As someone with oversized al radiators on multiple Miata - this won't come into effect with a properly working thermostat within any of the temperature ranges discussed here. I've never even seen my exocet "drop below working range" after heated up in ~38* temperatures on track and it's all holes and has an oversized radiator.
Dashpot said:
One last thing:
If you have an upsized/aftermarket radiator installed to cope with the supercharger heat, you'll lose more heat there than the motor will generate in chilly temps. Try blocking 1/2 the rad area with a piece of cardboard before swapping out a thermostat. You may only hit thermo opening temp for a very short time before it closes down again if your radiator is oversized for winter.

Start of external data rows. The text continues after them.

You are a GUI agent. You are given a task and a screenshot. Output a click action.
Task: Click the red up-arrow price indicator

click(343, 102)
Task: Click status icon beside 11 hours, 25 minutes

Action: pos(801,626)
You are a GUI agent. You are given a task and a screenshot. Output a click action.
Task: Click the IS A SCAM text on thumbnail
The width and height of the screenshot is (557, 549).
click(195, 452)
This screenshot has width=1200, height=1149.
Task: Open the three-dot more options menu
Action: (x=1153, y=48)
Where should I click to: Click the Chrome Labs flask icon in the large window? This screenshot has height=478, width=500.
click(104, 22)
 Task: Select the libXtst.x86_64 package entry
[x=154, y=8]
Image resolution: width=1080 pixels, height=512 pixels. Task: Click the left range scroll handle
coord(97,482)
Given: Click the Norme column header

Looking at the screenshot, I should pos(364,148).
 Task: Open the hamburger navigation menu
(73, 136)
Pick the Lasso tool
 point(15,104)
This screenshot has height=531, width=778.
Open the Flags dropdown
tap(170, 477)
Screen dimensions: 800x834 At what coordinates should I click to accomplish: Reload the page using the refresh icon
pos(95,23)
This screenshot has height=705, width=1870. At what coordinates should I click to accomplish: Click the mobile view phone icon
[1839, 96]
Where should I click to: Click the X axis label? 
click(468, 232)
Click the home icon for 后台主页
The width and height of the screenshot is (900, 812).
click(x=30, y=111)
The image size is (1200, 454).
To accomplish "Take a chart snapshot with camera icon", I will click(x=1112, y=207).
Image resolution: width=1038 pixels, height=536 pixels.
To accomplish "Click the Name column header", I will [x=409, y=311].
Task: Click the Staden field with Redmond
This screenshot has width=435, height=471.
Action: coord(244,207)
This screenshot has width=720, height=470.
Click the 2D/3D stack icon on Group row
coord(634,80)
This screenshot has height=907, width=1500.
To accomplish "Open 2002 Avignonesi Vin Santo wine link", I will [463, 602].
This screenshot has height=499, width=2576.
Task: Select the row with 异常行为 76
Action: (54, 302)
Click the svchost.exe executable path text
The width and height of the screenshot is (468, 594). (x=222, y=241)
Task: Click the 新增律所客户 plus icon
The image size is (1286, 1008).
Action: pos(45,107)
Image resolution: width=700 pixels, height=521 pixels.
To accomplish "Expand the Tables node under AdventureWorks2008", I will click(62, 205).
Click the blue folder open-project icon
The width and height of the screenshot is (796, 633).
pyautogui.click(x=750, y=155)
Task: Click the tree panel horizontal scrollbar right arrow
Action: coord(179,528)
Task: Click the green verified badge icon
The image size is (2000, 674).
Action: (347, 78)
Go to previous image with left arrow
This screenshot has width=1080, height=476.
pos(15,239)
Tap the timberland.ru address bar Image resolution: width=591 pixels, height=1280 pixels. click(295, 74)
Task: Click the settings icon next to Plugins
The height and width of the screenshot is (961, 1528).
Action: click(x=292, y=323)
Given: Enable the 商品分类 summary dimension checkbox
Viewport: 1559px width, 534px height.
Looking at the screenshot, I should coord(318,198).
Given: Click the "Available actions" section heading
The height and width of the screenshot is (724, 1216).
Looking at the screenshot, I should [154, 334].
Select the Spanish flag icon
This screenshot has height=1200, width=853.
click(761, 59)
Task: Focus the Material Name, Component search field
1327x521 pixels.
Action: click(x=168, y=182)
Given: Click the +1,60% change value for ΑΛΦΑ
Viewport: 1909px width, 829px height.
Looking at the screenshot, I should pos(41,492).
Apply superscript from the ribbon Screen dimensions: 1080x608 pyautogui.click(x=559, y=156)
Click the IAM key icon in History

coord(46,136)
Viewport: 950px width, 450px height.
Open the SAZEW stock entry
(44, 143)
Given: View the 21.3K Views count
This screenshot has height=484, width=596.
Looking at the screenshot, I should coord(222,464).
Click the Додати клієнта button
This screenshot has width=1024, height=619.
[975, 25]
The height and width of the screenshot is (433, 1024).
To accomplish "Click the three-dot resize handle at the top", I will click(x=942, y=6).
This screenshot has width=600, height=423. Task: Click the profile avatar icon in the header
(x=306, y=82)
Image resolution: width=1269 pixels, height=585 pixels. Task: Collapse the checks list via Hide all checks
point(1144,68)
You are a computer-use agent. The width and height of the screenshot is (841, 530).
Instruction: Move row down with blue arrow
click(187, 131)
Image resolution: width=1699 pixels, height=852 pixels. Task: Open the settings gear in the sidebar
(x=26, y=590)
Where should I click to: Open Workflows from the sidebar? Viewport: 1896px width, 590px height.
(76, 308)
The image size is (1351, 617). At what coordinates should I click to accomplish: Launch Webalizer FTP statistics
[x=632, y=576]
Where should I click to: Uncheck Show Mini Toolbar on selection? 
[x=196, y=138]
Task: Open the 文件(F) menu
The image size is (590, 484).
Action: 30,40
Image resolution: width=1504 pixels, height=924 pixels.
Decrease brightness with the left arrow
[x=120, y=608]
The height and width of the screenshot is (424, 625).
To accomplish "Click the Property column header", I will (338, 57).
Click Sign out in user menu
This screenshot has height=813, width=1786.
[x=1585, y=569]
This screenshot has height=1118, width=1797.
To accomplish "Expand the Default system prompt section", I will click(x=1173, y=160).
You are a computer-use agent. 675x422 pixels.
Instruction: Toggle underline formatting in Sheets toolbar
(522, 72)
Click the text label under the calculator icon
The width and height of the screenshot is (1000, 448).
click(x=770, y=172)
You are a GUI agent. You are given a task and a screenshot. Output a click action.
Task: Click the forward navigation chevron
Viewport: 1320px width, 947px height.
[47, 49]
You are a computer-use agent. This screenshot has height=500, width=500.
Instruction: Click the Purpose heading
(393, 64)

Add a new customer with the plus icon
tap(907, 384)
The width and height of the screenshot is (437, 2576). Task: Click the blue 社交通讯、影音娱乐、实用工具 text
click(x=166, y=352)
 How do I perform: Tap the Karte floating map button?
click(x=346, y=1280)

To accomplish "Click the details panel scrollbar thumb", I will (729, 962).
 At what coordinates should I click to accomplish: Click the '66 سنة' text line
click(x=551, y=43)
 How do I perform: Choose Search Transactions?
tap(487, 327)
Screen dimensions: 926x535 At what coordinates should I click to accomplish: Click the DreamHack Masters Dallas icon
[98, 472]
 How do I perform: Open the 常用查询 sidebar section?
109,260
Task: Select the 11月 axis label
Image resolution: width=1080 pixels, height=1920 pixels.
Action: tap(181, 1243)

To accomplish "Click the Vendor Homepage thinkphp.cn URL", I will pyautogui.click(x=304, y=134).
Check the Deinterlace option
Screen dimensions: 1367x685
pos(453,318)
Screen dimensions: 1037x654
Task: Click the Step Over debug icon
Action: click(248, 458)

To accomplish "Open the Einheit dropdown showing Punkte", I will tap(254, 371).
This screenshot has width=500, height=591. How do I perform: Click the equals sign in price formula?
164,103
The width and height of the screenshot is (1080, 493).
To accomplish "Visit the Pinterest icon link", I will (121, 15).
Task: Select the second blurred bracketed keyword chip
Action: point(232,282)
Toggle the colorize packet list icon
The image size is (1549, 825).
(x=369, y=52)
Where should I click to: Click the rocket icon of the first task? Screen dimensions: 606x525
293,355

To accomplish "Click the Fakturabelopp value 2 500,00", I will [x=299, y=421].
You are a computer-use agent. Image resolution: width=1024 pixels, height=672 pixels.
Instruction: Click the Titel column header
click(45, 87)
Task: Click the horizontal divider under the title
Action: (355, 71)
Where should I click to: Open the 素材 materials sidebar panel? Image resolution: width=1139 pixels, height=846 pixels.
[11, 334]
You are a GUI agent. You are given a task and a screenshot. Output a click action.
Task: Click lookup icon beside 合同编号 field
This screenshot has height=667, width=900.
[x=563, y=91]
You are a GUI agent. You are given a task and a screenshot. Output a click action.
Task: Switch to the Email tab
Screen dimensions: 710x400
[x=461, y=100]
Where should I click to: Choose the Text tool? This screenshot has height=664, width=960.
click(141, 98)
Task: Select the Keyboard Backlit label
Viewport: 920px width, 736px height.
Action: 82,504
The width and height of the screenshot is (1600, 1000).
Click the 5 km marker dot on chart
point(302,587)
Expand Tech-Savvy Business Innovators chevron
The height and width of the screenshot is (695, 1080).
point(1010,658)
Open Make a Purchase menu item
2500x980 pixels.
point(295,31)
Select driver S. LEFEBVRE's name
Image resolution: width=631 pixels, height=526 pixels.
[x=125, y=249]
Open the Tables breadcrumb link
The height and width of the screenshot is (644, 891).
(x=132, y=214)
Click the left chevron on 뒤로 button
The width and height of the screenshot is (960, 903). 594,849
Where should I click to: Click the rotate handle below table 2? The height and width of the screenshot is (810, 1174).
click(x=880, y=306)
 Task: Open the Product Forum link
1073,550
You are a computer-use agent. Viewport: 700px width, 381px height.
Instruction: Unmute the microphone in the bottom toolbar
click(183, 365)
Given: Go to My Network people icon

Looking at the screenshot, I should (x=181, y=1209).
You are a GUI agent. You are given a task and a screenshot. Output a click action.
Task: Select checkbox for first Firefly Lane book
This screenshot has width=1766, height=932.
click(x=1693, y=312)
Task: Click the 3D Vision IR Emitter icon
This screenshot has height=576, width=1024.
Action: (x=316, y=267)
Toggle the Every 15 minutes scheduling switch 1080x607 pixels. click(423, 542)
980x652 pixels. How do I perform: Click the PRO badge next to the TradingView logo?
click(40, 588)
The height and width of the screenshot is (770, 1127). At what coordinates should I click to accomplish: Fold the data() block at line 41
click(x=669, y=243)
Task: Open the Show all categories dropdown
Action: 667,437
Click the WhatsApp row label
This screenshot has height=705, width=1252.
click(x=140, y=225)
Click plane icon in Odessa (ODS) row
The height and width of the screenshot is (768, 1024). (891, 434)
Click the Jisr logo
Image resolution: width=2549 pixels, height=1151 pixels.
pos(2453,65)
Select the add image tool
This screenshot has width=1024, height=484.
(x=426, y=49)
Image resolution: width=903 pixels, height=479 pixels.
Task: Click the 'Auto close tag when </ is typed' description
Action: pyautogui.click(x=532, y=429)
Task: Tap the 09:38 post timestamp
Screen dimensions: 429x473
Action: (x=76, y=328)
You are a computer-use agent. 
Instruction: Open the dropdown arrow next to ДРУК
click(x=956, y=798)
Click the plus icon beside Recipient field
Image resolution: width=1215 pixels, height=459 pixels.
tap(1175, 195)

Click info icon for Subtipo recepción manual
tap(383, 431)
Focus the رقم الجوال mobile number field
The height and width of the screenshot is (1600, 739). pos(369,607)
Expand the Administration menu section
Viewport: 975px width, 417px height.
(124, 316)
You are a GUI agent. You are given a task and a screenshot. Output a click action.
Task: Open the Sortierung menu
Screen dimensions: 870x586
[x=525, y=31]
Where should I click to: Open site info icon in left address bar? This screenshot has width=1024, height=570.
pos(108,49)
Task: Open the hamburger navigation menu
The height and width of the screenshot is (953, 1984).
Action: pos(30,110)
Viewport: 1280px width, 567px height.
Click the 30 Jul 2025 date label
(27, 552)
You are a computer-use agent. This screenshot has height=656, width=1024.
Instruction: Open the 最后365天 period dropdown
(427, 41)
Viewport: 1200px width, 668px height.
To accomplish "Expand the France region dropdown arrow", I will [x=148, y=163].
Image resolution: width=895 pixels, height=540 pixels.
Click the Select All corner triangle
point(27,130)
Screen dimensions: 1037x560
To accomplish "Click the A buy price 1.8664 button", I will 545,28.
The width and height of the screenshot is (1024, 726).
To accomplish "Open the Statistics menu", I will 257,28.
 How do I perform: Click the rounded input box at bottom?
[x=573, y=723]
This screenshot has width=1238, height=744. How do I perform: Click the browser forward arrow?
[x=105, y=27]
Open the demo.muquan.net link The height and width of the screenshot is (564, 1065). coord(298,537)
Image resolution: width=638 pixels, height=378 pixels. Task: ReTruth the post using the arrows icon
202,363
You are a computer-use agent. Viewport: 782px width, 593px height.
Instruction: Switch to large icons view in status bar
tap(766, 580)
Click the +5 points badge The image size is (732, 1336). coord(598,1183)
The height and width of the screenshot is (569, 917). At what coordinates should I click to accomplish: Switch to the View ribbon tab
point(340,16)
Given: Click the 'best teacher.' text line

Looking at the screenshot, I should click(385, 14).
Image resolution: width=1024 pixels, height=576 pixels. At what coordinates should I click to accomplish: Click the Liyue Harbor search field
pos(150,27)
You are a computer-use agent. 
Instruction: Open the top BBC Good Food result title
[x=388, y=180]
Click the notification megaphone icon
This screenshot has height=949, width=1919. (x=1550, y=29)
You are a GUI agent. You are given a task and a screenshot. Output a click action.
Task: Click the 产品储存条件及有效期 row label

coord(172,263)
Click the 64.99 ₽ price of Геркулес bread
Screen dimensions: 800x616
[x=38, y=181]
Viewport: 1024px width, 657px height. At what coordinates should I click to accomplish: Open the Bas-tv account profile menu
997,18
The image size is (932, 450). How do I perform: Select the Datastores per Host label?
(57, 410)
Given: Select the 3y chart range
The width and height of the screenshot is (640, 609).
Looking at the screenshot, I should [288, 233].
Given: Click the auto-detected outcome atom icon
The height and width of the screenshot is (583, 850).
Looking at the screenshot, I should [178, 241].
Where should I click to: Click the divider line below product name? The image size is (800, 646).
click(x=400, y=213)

That won't be a problem if the thermostat is working correctly. In cold weather, any radiator is massively oversized, especially when you're not beating on the car. That's why there's a thermostat to limit how much coolant goes to the radiator to be cooled.
I don't know anything about miatas so take this with a grain of salt. With a cold engine take the radiator cap off. Start the car and let it warm up. Unless the neck is weird you can see when the thermostat opens and the water begins to circulate. If the thermostat is stuck you'll see the water circulate immediately.
Don't block the radiator with carboard. It can get wet and get stuck in the fins. It's not actually cold enough where you are now to ressort to blocking things off. If you aren't warming up, get clean out that stop leak and get a new thermostat.
I drive ours throughout the winter, but it does have a hardtop, so it is pretty much like any other small car in the winter in regards to cold. But definitely not a snow car without winter tires!
Does that look right to you?
In reply to thedoc :
That's the problem. Should be closed at ambient temperature. It doesn't look like it even can close.
In reply to thedoc :
Lol, that's most definitely broken. Great news! Easy fix.
thedoc said:
Does that look right to you?
lol. Replace thermostat and behold, heat.
This may have happened when it was overheating last summer. I’ve had bad thermostats before, but this one takes the prize. I feel like putting it in plastic for a paper weight.
Oh, yes, the heat is now really nice.